Rédacteur - Charlie Briand

Parmi les génies dont la notoriété, au sein de la culture cinéphilique, ne peut être remise en cause, Luis Buñuel fait partie de ceux qui laissent derrière eux une œuvre qui se distingue tant par sa diversité que sa totalité artistique. Comment ne pas faire d’un maître, celui qui a su mieux que personne prouver que le cinéma était capable de tout, à commencer par questionner les limites du réel ? Entre Simon du désert et Belle de jour, un remarquable fossé subsiste, mais un même gène et une inexprimable puissance nous rappellent que l’œuvre d’un véritable poète ne se résume pas en deux lignes.

Los Olvidados unit à sa façon « les Buñuel » qui ont su nous surprendre autant que nous apprendre.

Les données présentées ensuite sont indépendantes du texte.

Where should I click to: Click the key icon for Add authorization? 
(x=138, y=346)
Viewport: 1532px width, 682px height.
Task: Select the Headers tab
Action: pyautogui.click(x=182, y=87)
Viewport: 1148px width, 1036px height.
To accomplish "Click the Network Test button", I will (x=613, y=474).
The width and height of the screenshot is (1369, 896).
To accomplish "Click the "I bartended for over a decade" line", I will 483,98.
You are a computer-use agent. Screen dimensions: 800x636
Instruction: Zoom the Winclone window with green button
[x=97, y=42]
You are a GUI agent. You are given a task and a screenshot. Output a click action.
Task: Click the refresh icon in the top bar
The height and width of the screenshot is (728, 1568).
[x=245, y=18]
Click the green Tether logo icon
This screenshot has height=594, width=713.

Le film, bien que tourné en studio, respire le réel qui devient ce surréel qu’on aime tant lorsqu’il s’agit de représenter et traduire l’intériorité d’un adolescent miséreux, esclave d’une violence omniprésente dans le contexte mexicain des années 50. Ici, Buñuel, en pionnier, ose le faux pour que surgisse le vrai avec plus d’impact et d’innocence. Les personnages sont autant figure, édifice d’une épopée, que miette du quotidien, pour une société aveuglée et désorientée au cœur de ces ruines dans lesquelles l’inégalité règne au même titre que la violence. La violence physique, exprimée par les jeunes personnages, germe durant 80 minutes pour rythmer et atmosphériser la partition de Buñuel, merveilleusement accompagné par la musique de Rodolfo Halffter.

los olvidados linnocence surrealiste 1 Placard : Los Olvidados, linnocence surréaliste

Les images surgissent à nos yeux telles des apparitions, vues et digérées par le génie qui les retransmet au peuple comme un passeur au sang de poète. Ce que l’écrivain Octavio Paz considérait comme « plus qu’un film réaliste » sort effectivement d’une problématique sociale en touchant le cœur de celle-ci. Plus qu’un beau récit, c’est une vision du monde qui nous est ici exposée. Quand les gens cherchent à s’échapper d’un réel qui relève de moins en moins de l’humain au sens pur, à quoi bon rester dans une logique de fidèle représentation ?
Le fantastique sert l’horreur, celle qui est bien réelle et gagne en vérité dès lors qu’elle émerge de la plume du poète. Buñuel était de ces poètes qui savent se magnifier entre-eux, Prévert aussi.

Luis Buñuel n’est pas un montreur d’ombres
plutôt un montreur de soleils
mais
même quand ces soleils sont sanglants
il les montre innocemment.

Et si l’innocence était la genèse du cinéaste, celle que Bresson a toujours cherché, celle que le cinéma sait mieux que tout art exprimer.